U nas dramaty są inne.
Na przykład: do 16. córka się nudzi, bo ja tłukę w służbową klawiaturę.
Na ręku czerwone krechy mam, jak po samookaleczeniu – a to tylko pamiątka po kopytku Sonaty, ostro zakończonym po wizycie kowala. Nie boli, ale wygląda… cóż, dramatycznie.

Rozmowa po 20 latach z okładem
W południe zadzwonił Albert.
Brat Wojtka.
Nie rozmawialiśmy ponad dwadzieścia lat…. Dwadzieścia trzy lata?
Wojtek – moja pierwsza miłość – zmarł we wrześniu.
Jego tata – w grudniu.
Jego mama – kilka dni temu.
Już tylko Albert został z tej rodziny, która miała być moją. Został ze swoją rodziną, bo ma cudowną – z żoną i dwójką dzieci.
Rozmawialiśmy długo.
O bólu, który po prostu wpisany jest w życie.
O tym, jak to jest po śmierci rodziców.
O tym, jak bardzo inaczej wyobrażaliśmy sobie wszystko w Boże Narodzenie 2001 roku.
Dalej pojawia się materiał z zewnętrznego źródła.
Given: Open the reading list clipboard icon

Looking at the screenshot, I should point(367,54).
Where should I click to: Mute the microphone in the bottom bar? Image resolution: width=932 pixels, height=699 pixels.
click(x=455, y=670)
Że musimy się spotkać. I dbać o groby.
Wieczór znów pachniał lipami
Po pracy – do stajni.
Sonata w świetnej formie – choć zdecydowanie nie traci apetytu. Młoda nagrała, jak chwyta bodaj suchy badyl, byle tylko coś żuć. I jak galopuje 🙂
Lipy pachniały jak opętane. Kwitną tam jak szalone. Endorfiny też szalały. Po tej bieganinie z Sonatką trudno było złapać oddech, a jak już się to udało – to słodki i pełen wakacyjnej beztroski. Córka zadowolona, bo nagrywała galopy. A potem jeszcze uzupełniłyśmy zapas czekolad i biszkoptów. I podlałam ją wodą ze szlauchu i gąbkowej strzykawy.
Tematy do rozmowy z kimś albo samą sobą:
– Kto był kiedyś bardzo blisko, a teraz żyje tylko we wspomnieniu?
– Kiedy ostatnio rozmawiałaś z kimś po wielu, wielu latach i o czym? Albo z kim chciałabyś porozmawiać, choć wszystko już jest tak inaczej?
– Czy masz ludzi, których grobami kiedyś będziesz się opiekować, choć nie są „z rodziny”?
– Jak pachniał ostatni czerwcowy wieczór, tam, gdzie byłaś?
– Kiedy wreszcie znajdą tego Tadeusza i czy ta tragedia wpłynie na prawo dotyczące osób mających niebieskie karty i zakaz zbliżania się do członków swojej rodziny?